— START Records for processing —

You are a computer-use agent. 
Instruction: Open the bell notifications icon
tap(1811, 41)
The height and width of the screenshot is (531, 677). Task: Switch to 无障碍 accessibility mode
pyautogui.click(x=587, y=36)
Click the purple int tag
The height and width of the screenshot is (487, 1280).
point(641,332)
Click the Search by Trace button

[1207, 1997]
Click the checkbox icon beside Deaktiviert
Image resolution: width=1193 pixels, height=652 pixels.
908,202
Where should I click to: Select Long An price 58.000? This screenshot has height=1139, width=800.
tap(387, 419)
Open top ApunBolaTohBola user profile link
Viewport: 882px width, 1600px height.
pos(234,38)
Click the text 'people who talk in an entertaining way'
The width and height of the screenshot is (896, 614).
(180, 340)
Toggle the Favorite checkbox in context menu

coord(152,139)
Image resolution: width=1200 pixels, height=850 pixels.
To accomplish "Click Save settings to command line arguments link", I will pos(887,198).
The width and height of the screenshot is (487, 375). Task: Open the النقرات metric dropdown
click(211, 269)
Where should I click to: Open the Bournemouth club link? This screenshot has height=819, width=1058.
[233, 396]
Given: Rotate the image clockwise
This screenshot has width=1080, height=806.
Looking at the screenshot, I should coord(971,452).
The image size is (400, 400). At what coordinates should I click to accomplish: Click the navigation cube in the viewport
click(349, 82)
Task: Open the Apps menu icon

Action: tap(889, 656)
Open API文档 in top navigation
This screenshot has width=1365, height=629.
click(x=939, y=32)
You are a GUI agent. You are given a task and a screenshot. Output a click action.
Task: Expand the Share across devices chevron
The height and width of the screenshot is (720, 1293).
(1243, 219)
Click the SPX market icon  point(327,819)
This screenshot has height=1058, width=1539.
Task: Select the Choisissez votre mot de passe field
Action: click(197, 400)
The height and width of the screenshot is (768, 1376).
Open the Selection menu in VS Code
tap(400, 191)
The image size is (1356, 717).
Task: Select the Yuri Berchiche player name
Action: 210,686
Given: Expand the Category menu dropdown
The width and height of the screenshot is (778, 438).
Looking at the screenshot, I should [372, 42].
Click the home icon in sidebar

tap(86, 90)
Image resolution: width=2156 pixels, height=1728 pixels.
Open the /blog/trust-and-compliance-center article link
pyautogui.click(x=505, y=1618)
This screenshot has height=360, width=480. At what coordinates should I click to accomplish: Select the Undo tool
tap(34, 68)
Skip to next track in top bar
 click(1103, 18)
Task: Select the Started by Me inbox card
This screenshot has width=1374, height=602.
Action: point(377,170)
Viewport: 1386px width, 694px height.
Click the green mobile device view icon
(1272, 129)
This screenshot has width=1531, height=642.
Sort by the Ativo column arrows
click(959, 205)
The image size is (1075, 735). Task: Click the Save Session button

— END Records for processing —

_What needs to be done:_ Swap "Open" for "Launch" everywhere in the lines above, and write them all out again with nothing else changed.

_Written response:_
You are a computer-use agent. 
Instruction: Launch the bell notifications icon
tap(1811, 41)
The height and width of the screenshot is (531, 677). Task: Switch to 无障碍 accessibility mode
pyautogui.click(x=587, y=36)
Click the purple int tag
The height and width of the screenshot is (487, 1280).
point(641,332)
Click the Search by Trace button

[1207, 1997]
Click the checkbox icon beside Deaktiviert
Image resolution: width=1193 pixels, height=652 pixels.
908,202
Where should I click to: Select Long An price 58.000? This screenshot has height=1139, width=800.
tap(387, 419)
Launch top ApunBolaTohBola user profile link
Viewport: 882px width, 1600px height.
pos(234,38)
Click the text 'people who talk in an entertaining way'
The width and height of the screenshot is (896, 614).
(180, 340)
Toggle the Favorite checkbox in context menu

coord(152,139)
Image resolution: width=1200 pixels, height=850 pixels.
To accomplish "Click Save settings to command line arguments link", I will pos(887,198).
The width and height of the screenshot is (487, 375). Task: Launch the النقرات metric dropdown
click(211, 269)
Where should I click to: Launch the Bournemouth club link? This screenshot has height=819, width=1058.
[233, 396]
Given: Rotate the image clockwise
This screenshot has width=1080, height=806.
Looking at the screenshot, I should coord(971,452).
The image size is (400, 400). At what coordinates should I click to accomplish: Click the navigation cube in the viewport
click(349, 82)
Task: Launch the Apps menu icon

Action: tap(889, 656)
Launch API文档 in top navigation
This screenshot has width=1365, height=629.
click(x=939, y=32)
You are a GUI agent. You are given a task and a screenshot. Output a click action.
Task: Expand the Share across devices chevron
The height and width of the screenshot is (720, 1293).
(1243, 219)
Click the SPX market icon  point(327,819)
This screenshot has height=1058, width=1539.
Task: Select the Choisissez votre mot de passe field
Action: click(197, 400)
The height and width of the screenshot is (768, 1376).
Launch the Selection menu in VS Code
tap(400, 191)
The image size is (1356, 717).
Task: Select the Yuri Berchiche player name
Action: 210,686
Given: Expand the Category menu dropdown
The width and height of the screenshot is (778, 438).
Looking at the screenshot, I should [372, 42].
Click the home icon in sidebar

tap(86, 90)
Image resolution: width=2156 pixels, height=1728 pixels.
Launch the /blog/trust-and-compliance-center article link
pyautogui.click(x=505, y=1618)
This screenshot has height=360, width=480. At what coordinates should I click to accomplish: Select the Undo tool
tap(34, 68)
Skip to next track in top bar
 click(1103, 18)
Task: Select the Started by Me inbox card
This screenshot has width=1374, height=602.
Action: point(377,170)
Viewport: 1386px width, 694px height.
Click the green mobile device view icon
(1272, 129)
This screenshot has width=1531, height=642.
Sort by the Ativo column arrows
click(959, 205)
The image size is (1075, 735). Task: Click the Save Session button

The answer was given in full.